Before a packed Cathedral of Mary Our Queen -- and with its historic trappings in a seemingly omnipresent evidence -- after ten years as the globe-spanning shepherd of the US Armed Services, Archbishop Edwin O'Brien finally took possession of a territory, a cathedral and a cathedra of his own... and not just any residential see, but the mother church of American Catholicism.

Shown above getting to his church on time, the 15th archbishop of Baltimore -- by longstanding custom and Roman decree, now the US hierarchy's first among equals -- launched into a powerful, comprehensive opening message once he got inside, one that didn't just reflect the historic progenitor of the Premier See's episcopal line, but the contemporary father of his own high priesthood, to boot...

Money quote (rather, segment):
The God of Abraham, Isaac, Jacob and Jesus sees his divine image in each of us, and that same God is offended when that image is defaced -- defaced by degrading poverty, defaced by unjust discrimination, defaced by addiction and by the crime that feeds those addictions, and defaced by the horrific sexual abuse of the young.

For the times when the church has failed to do its utmost to curb these evils, we ask God's forgiveness and yours. I pledge today that I shall make every effort to ensure that whatever sins of omission or commission have been committed in the past will have no place in the future.

The God of Abraham, Isaac, Jacob and Jesus is also offended when the first principles of justice are violated, and the weakest and most vulnerable of our human beings are imperiled. "Seek justice," the Lord tells his beloved people Israel through this prophet Isaiah. "Do justice," God instructs Judith through the prophet Jeremiah, "and do no wrong to the alien, the fatherless, the widow, nor shed innocent blood in this place."

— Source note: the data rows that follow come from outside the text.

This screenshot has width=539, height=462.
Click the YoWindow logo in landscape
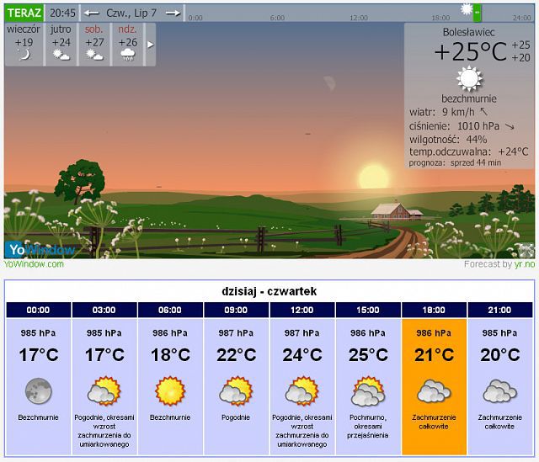pos(40,248)
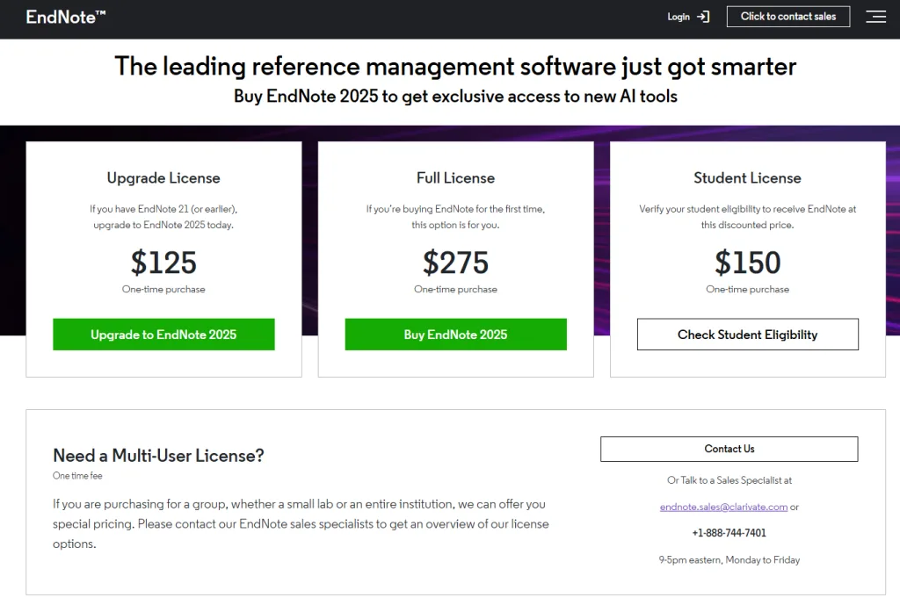Click the Full License card title
Viewport: 900px width, 605px height.
(455, 178)
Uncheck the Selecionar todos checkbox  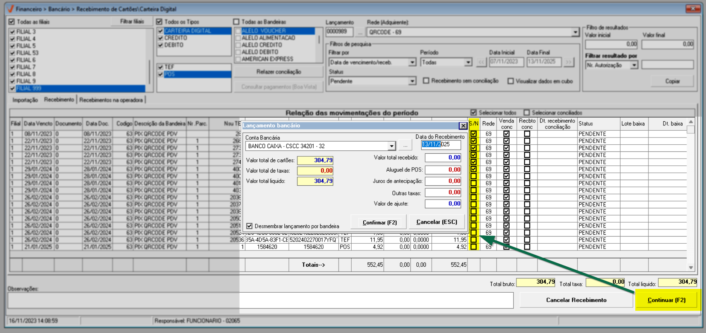pyautogui.click(x=474, y=113)
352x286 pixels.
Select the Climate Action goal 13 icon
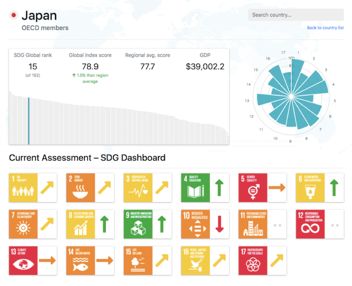[23, 260]
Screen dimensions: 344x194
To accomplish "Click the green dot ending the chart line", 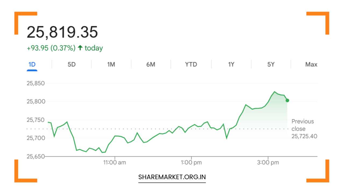I will tap(287, 101).
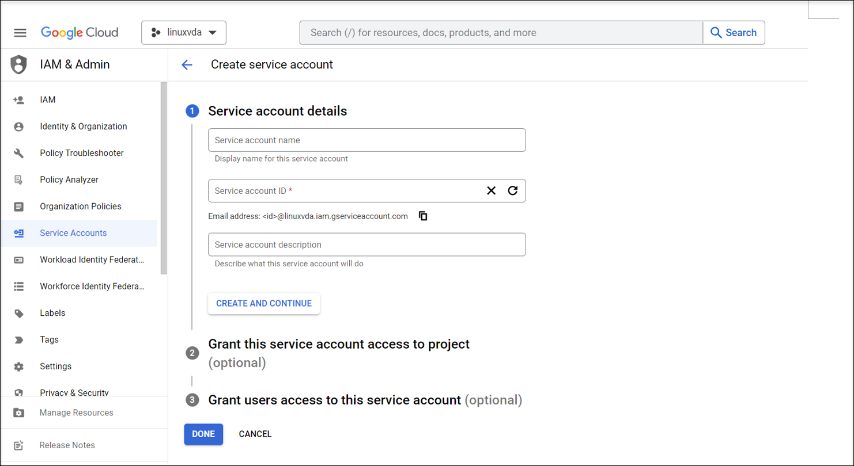Regenerate the Service account ID
Viewport: 854px width, 466px height.
[512, 190]
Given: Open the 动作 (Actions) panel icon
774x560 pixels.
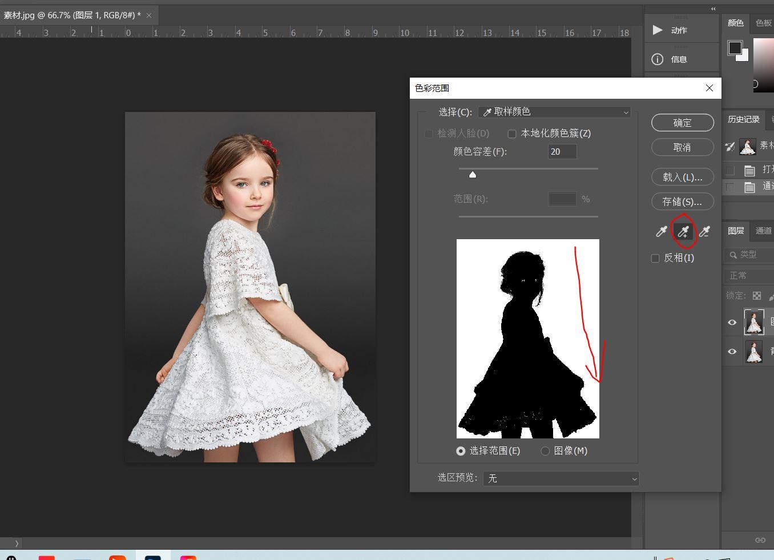Looking at the screenshot, I should (x=658, y=30).
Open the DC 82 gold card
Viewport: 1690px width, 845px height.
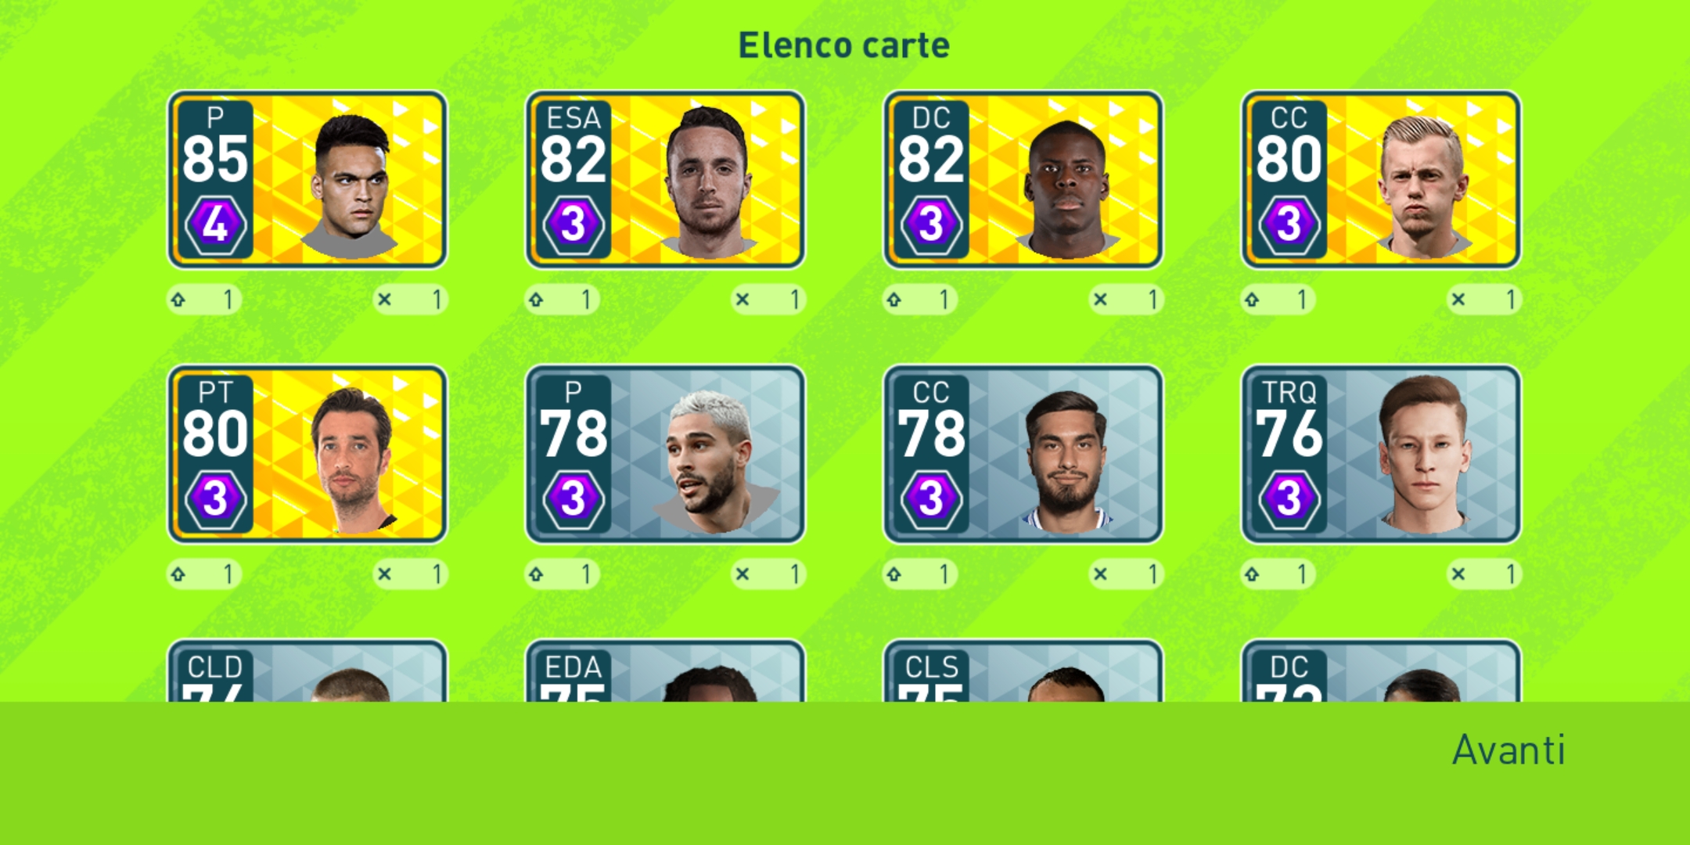(1023, 179)
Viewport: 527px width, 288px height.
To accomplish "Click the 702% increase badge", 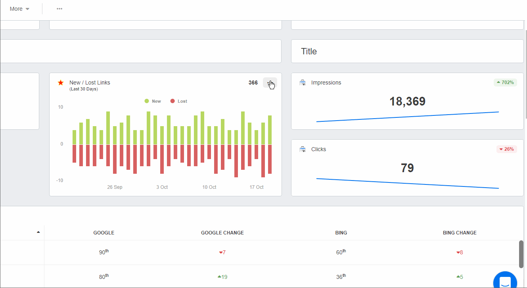I will [505, 83].
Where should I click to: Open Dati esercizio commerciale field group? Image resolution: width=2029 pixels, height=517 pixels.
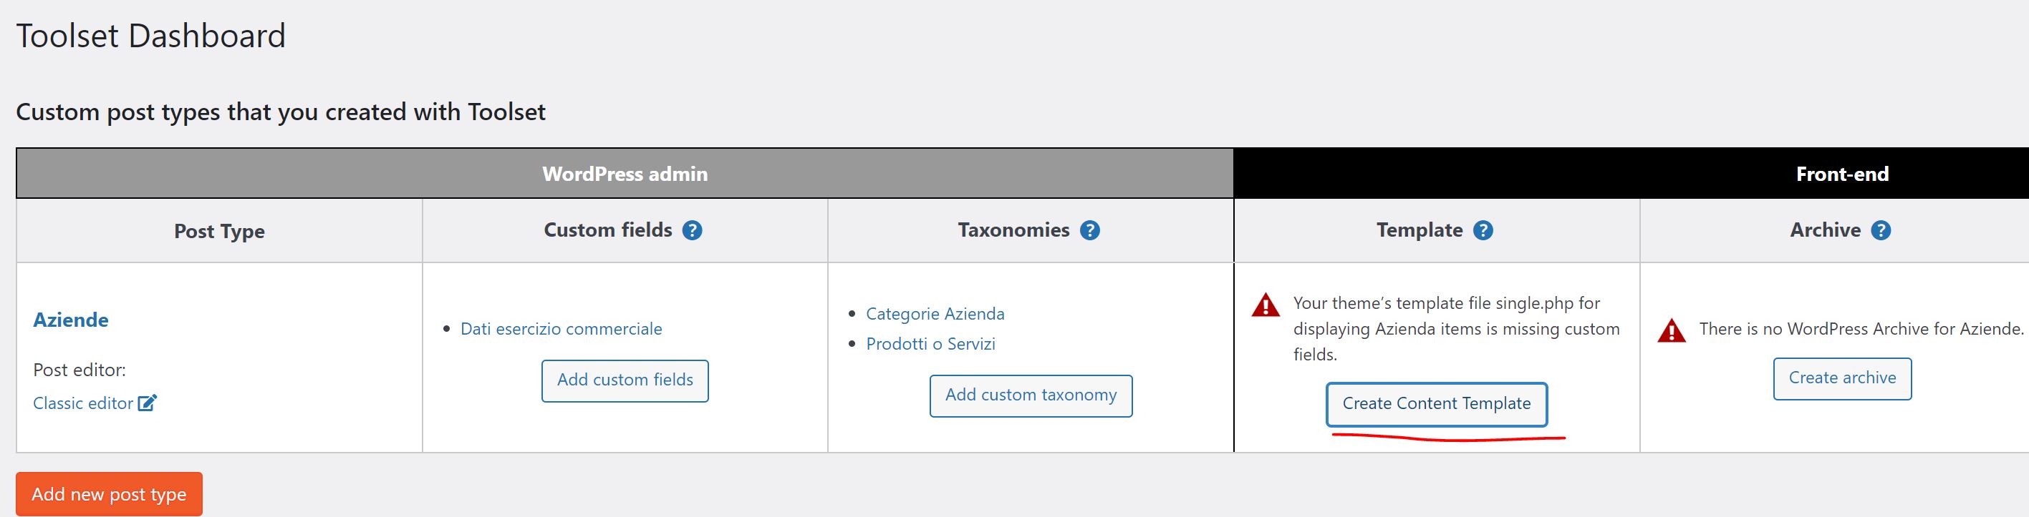561,329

It was that passion for justice that led priests of this archdiocese to take leadership roles in the defense of the civil rights of African-Americans in the early 1960s. It was that passion for justice that led Lawrence Cardinal Shehan to face down jeers and catcalls when he testified before the Baltimore City Council in 1966 on behalf of open-housing legislation. And it is precisely that same passion for justice that is at the root of the Catholic church's combined defense of the right to life, from conception until natural death.

The right to life is the greatest civil rights issue of our time. It is the issue that will determine whether America remains a hospitable society: committed to caring for women in crisis and their unborn children; committed to caring for those with special needs; committed to caring for the elderly and the dying; or whether America betrays our heritage and the truths on which its founders staked its claim to independence.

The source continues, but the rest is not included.